Euro legt zu: Warten auf US-Arbeitsmarktbericht und deutsche Konjunkturdämpfer
Der Euro hat sich am Freitag im Vorfeld der mit Spannung erwarteten US-Arbeitsmarktdaten erneut behauptet und ist im Vergleich zum Vorabend geringfügig gestiegen. Am Morgen betrug der Wechselkurs 1,1673 US-Dollar, was eine leichte Erholung im Vergleich zum Referenzkurs der Europäischen Zentralbank von 1,1647 Dollar am Vortag darstellt.
Im Zentrum des allgemeinen Interesses steht der amerikanische Arbeitsmarktbericht, der entscheidenden Einfluss auf die geldpolitischen Maßnahmen der US-Notenbank Fed hat. Sollten die Arbeitsmarktdaten eine Verschlechterung signalisieren, könnte dies den Druck auf die Fed erhöhen, die Zinsen möglicherweise stärker zu senken als derzeit prognostiziert. Aktuell wird eine Zinssenkung um 0,25 Prozentpunkte als wahrscheinlich angesehen.

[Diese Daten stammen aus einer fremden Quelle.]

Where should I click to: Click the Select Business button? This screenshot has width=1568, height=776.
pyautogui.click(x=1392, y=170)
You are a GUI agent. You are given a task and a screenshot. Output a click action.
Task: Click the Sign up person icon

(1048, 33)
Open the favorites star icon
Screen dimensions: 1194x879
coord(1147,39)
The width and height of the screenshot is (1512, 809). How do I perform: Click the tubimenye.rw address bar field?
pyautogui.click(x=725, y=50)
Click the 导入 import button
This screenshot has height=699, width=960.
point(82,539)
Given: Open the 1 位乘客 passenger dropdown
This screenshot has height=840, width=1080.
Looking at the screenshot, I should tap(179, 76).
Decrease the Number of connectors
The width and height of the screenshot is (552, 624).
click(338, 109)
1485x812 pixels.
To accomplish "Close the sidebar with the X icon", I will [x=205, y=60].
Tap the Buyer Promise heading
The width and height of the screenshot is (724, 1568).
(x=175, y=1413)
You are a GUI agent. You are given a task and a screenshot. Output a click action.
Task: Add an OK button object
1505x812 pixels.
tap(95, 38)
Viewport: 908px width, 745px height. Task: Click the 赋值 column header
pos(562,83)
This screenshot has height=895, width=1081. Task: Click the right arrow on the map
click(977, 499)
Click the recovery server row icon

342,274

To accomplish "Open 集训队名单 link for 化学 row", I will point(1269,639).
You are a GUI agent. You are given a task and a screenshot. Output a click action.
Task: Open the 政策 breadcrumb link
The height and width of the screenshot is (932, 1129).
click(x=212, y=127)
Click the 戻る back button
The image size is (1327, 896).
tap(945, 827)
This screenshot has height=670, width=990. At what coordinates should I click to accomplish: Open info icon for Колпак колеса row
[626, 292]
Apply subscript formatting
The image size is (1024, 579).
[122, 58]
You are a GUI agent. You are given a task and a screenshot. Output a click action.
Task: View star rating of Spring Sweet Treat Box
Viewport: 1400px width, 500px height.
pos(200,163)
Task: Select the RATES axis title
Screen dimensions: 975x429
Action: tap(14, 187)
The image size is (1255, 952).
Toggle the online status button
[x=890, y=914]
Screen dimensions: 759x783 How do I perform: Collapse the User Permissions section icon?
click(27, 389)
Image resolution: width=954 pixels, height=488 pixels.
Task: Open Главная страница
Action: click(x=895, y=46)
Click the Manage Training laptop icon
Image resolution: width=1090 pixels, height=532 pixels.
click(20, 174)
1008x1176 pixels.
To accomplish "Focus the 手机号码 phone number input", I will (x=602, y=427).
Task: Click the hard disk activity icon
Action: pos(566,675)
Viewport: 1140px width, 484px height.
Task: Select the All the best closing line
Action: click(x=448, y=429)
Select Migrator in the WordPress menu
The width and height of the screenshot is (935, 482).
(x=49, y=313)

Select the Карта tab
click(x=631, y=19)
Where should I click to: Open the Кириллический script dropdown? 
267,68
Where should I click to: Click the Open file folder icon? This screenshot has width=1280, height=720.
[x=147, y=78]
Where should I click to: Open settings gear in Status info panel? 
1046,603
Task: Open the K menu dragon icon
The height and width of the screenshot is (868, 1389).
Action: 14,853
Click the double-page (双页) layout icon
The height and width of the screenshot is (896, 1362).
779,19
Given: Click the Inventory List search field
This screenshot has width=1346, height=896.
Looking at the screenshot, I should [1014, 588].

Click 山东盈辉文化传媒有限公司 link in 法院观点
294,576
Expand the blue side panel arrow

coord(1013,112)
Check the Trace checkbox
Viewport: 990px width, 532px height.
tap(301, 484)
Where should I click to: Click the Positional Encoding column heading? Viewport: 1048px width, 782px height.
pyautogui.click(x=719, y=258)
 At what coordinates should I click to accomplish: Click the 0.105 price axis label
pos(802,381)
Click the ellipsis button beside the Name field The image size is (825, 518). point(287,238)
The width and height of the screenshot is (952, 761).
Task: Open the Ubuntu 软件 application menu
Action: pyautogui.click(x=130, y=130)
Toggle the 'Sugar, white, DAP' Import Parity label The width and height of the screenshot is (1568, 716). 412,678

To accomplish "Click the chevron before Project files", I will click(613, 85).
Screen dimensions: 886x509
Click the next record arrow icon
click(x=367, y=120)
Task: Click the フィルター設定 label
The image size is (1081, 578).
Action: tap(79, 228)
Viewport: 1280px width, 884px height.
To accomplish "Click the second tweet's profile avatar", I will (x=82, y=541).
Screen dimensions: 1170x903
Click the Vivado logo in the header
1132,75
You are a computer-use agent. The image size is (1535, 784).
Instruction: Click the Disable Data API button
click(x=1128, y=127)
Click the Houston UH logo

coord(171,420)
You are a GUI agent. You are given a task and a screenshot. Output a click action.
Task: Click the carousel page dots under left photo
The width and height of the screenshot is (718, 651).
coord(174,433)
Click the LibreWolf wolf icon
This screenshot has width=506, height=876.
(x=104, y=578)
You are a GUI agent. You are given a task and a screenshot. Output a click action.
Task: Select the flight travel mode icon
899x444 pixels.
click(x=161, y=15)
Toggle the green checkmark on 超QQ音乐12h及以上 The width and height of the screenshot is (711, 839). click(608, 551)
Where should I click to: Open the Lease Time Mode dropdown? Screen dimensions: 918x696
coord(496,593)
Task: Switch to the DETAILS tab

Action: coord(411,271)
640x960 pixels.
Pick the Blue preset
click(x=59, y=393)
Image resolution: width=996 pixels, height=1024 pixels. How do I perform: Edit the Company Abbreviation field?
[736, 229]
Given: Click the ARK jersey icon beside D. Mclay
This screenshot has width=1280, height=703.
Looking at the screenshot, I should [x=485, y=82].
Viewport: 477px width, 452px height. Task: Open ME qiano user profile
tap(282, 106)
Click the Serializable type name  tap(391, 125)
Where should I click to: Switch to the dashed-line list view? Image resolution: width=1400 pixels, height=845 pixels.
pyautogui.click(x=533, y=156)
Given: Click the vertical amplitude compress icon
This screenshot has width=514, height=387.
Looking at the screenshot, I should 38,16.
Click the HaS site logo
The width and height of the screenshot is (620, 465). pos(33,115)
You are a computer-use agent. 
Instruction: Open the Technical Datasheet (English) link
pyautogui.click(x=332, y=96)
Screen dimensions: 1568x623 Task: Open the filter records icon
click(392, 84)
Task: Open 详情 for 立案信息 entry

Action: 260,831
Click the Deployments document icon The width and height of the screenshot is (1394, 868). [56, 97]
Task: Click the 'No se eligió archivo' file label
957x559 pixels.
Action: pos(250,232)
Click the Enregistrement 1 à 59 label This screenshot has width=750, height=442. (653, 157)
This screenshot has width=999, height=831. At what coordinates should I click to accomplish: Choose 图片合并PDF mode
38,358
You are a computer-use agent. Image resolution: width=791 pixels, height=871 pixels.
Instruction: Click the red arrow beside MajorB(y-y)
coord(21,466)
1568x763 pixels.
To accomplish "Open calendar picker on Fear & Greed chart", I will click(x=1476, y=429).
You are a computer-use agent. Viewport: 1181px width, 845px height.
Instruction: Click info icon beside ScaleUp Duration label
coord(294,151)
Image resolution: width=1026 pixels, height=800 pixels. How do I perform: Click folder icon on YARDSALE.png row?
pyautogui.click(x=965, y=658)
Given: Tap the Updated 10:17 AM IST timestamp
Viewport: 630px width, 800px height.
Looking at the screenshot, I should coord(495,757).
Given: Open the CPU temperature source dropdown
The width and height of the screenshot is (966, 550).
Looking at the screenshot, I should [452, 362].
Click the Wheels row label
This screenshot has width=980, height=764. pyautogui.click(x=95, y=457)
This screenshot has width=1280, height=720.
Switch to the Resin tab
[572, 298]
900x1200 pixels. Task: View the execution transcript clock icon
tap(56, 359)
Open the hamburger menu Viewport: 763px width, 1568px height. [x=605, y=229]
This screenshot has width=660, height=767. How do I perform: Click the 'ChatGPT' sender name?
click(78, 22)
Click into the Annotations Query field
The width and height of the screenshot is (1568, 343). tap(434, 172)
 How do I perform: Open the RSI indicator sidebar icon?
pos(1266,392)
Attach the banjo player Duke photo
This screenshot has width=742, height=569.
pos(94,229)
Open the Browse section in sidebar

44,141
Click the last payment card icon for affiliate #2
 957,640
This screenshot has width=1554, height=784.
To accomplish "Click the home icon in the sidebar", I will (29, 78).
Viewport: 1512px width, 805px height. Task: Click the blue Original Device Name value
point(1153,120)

Indes zeichneten die jüngsten Konjunkturzahlen aus Deutschland ein eher gedämpftes Bild der wirtschaftlichen Lage. Die deutschen Industriebetriebe wurden im Juli von einem überraschenden Rückgang der Auftragseingänge um 2,9 Prozent im Vergleich zum Vormonat getroffen. Diese Entwicklung widerspricht den optimistischen Erwartungen der Analysten, die mit einem moderaten Anstieg von 0,5 Prozent gerechnet hatten. Interessanterweise zeigen die Daten, dass ohne Berücksichtigung von Großaufträgen der Auftragseingang sogar über dem des Vormonats lag.